The case of the missing colt

Hambletonian 2014

On the left you see a photo of soph-colt trotter Father Patrick, driven by Yannick Gingras and trained by Jimmy Takter. It is a photo of the 2014 Hambletonian favorite when he was a two-year-old, winning a race at Mohawk from post 10.

On Saturday, Aug. 2, the sophomore Father Patrick was assigned post 10 in the 2014 Hambletonian at the Meadowlands. The post meant nothing to bettors; they made him 2-5 and were poised to collect their money when the best of the three Jimmy Takter-trained colts in the $1-million-plus race lined up with his foes behind the starting gate before more than 20,000 fans and industry members and a television audience over CBS Sports Network.

In the scant moments it took for the wings of the starting gate to open, Father Patrick resorted to galloping, surrendering his unique gait in a shocking display of movement that no one had ever seen him make. For Father Patrick and his many supporters, the race that was supposed to be his to make history, was history for him the moment he galloped.

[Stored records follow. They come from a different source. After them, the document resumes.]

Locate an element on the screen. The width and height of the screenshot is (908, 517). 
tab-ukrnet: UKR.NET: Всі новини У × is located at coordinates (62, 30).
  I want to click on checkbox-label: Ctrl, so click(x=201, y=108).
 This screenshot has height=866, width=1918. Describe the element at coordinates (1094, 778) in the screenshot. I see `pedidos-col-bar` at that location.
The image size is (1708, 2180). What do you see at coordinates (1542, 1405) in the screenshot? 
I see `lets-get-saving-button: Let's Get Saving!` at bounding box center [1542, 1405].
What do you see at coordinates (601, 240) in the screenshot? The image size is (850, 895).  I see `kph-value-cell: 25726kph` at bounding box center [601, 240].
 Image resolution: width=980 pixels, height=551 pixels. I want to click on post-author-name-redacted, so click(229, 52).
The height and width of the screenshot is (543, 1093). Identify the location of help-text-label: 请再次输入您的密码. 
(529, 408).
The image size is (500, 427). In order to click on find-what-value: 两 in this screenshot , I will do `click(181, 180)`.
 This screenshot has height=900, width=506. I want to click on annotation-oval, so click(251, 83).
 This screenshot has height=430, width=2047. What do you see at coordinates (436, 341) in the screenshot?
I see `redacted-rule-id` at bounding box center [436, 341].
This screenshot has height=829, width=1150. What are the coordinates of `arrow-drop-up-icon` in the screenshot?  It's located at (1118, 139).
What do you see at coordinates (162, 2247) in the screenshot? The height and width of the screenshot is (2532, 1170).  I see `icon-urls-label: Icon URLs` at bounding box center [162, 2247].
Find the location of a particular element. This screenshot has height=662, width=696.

10x   11/57 3/4   11/63 1/2   11/63 1/2   11/65   11/70 Those are the past-performance lines for Father Patrick's Hambletonian effort.

Trainer Jimmy Takter never saw exactly what the audience saw when the starting gate swung open because he was driving another colt he trained, Trixton. "I was waiting for 'Patrick' to come," Takter said about the stretch drive after the race. "I had no clue. I didn't see him so I knew something must have happened to him."

John Campbell, no stranger to the race as a winning and losing driver over the years, took charge of the race early with the third Takter-trained colt in the field, Nuncio. Trixton and Takter chased Nuncio. Trixton and Takter won; Nuncio and Campbell were second. The Takter-trained exacta pair was so fast that the rest of the field was far behind them.

Takter told press-box members later he was elated to come in first and second in the classic race and happy to be the winning driver but that he was convinced it would have been different if Father Patrick trotted in the race.

"If Father Patrick stayed flat," Takter said, he would've wound up behind me [and Trixton] and come up in that position and he would've blown by both of us in the stretch."

Trixton and Nuncio had a good deal of supporters in the win pool; both went off at variables of 4-1. The non-Father-Patrick-involved exacta paid only $39.60.

For the best part of the season so far, Trixton was winning powerfully but could not beat his stable mate Father Patrick. Trixton was clearly the second-best in the division. And, as he trotted into history as the 89th Hambletonian winner, everyone knew the second-best trotter was the real horse that caught a break.

Many of us longed for the emotional punch we felt when we saw other special horses come rolling down the stretch, grabbing the ground and gliding to victory, almost laughing at foes. It is a special feeling we are only exposed to when a special horse comes along. It allows us to witness a certain greatness which we long to adore. We were robbed of that rare moment at a crucial time in the sport's history.

It was certainly not the first time and won't be the last time that a revered horse lost a big event. But to many of us following the impressive steps that Father Patrick has taken to victory at two and at three, this is the one to grieve over because he didn't win or lose--he just ran off. That left so many of us feeling the same as Takter: Father Patrick would have won the Hambletonian. He will win again, for sure, but the greatest moment of his career, no matter where he marks victories again, is lost because Father Patrick just ran off.